Unter Berücksichtigung der dargestellten Erwägungen können auch die vom Kläger geltend gemachten Aufwendungen für das in seiner Wohnung eingerichtete Kinderzimmer und die Gebühren für den Kindergarten, soweit mit ihnen Sachleistungen abgegolten worden sind, nicht als außergewöhnliche Belastungen anerkannt werden. Sie betreffen Kosten, die auch dann angefallen wären, wenn das Kind im Haushalt des Klägers gelebt hätte, und sind deshalb ihrer Art nach durch den Familienlastenausgleich abgegolten (BFH, Beschluss vom 30. März 2004 III S 16/03 [PKH], BFH/NV 2004, 738 = [...] Rdnr. 26).

32

Die Kostenentscheidung beruht auf § 135 Abs. 1 Finanzgerichtsordnung (FGO).

33

Die Revision war nach § 115 Abs. 2 Nr. 1 FGO nicht zuzulassen.
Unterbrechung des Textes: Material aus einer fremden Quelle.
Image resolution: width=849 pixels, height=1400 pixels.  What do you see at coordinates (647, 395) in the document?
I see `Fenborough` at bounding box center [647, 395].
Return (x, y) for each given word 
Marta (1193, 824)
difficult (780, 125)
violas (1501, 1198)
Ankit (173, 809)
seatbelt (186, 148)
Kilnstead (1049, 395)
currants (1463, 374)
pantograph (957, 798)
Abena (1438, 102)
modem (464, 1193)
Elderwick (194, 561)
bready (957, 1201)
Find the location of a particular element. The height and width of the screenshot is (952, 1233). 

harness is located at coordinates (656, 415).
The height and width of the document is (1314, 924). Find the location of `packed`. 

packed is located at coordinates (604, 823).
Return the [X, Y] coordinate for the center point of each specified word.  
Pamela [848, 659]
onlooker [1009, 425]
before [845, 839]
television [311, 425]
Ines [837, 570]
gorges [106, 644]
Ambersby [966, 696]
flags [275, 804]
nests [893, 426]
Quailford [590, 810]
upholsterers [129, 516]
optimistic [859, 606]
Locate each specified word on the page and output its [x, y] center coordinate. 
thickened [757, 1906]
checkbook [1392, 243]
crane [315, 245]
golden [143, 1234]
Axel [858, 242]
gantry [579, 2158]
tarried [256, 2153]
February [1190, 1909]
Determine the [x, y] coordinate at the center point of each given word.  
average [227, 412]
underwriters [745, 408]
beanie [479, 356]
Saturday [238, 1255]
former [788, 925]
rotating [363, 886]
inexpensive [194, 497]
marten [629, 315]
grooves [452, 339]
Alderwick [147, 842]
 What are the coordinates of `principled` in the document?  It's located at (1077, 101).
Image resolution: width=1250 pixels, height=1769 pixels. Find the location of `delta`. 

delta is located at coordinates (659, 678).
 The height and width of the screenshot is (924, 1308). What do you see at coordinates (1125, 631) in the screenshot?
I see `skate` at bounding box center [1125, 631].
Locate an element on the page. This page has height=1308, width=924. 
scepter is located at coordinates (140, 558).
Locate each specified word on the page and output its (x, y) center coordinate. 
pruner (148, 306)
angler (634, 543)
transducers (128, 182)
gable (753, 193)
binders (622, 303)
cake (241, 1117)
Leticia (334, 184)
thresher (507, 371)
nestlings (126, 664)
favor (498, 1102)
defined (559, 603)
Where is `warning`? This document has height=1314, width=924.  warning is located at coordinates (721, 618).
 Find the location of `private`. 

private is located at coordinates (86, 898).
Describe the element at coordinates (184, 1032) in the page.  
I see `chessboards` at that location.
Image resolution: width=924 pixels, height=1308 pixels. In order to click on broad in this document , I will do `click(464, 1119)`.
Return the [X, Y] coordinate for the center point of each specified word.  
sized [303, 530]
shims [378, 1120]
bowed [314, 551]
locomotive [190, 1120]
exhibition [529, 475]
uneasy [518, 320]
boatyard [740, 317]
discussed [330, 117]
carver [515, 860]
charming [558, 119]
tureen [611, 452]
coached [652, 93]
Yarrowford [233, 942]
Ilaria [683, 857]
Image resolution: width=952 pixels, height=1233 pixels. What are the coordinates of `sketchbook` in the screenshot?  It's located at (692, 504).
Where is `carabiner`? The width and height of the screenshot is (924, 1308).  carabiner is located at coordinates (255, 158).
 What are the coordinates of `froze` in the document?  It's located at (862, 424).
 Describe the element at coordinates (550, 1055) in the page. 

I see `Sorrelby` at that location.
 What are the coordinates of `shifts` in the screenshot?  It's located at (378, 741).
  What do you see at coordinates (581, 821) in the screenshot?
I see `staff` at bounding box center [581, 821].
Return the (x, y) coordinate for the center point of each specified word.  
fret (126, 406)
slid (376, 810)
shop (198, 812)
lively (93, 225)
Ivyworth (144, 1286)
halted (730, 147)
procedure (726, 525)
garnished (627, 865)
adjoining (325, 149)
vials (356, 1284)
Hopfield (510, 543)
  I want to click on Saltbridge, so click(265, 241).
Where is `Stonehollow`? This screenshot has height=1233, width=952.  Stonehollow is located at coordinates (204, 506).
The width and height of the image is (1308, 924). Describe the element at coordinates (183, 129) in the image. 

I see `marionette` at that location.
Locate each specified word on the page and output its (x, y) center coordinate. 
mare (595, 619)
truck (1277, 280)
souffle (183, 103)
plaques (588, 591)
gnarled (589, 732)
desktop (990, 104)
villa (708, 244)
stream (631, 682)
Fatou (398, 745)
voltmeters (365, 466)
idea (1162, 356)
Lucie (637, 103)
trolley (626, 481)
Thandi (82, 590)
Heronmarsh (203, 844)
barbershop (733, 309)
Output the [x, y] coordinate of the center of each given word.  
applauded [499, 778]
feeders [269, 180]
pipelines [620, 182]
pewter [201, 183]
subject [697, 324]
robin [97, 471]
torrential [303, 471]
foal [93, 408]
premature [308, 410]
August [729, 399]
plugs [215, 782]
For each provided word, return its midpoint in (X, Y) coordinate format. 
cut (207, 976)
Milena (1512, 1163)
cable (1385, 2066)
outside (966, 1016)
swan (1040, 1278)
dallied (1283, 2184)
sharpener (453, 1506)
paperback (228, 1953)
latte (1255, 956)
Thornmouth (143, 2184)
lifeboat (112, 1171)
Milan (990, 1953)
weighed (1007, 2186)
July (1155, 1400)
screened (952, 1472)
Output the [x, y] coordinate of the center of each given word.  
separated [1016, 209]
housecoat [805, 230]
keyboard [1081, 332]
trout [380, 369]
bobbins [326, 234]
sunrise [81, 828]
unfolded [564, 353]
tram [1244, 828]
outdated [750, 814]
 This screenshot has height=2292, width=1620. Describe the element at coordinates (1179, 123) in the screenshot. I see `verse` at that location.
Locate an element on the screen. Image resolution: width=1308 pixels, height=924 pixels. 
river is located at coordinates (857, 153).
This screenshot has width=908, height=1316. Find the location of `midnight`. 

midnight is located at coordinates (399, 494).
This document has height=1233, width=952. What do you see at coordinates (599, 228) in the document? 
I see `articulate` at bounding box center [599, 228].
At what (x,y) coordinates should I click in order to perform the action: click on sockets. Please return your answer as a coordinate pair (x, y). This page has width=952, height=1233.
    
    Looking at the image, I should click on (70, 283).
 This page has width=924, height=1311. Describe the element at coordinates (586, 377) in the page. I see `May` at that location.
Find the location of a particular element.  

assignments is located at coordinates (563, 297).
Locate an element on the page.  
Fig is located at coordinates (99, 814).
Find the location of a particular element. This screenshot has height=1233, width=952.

Die entscheidende Streitfrage, ob Kosten eines Steuerpflichtigen zur Wahrung eines von ihm getrennt lebenden minderjährigen Kindes als außergewöhnliche Belastung zu berücksichtigen ist, ist vor dem Hintergrund der ständigen Rechtsprechung des BFH zu diesem Fragenkomplex nicht mehr klärungsbedürftig. Dies gilt umso mehr, als die gegen das Urteil desBFH vom 27. September 2007 III R 41/04 erhobene Verfassungsbeschwerde vom Bundesverfassungsgericht nicht zur Entscheidung angenommen worden ist (Beschluss vom 22. Oktober 2009 2 BvR 1520/08).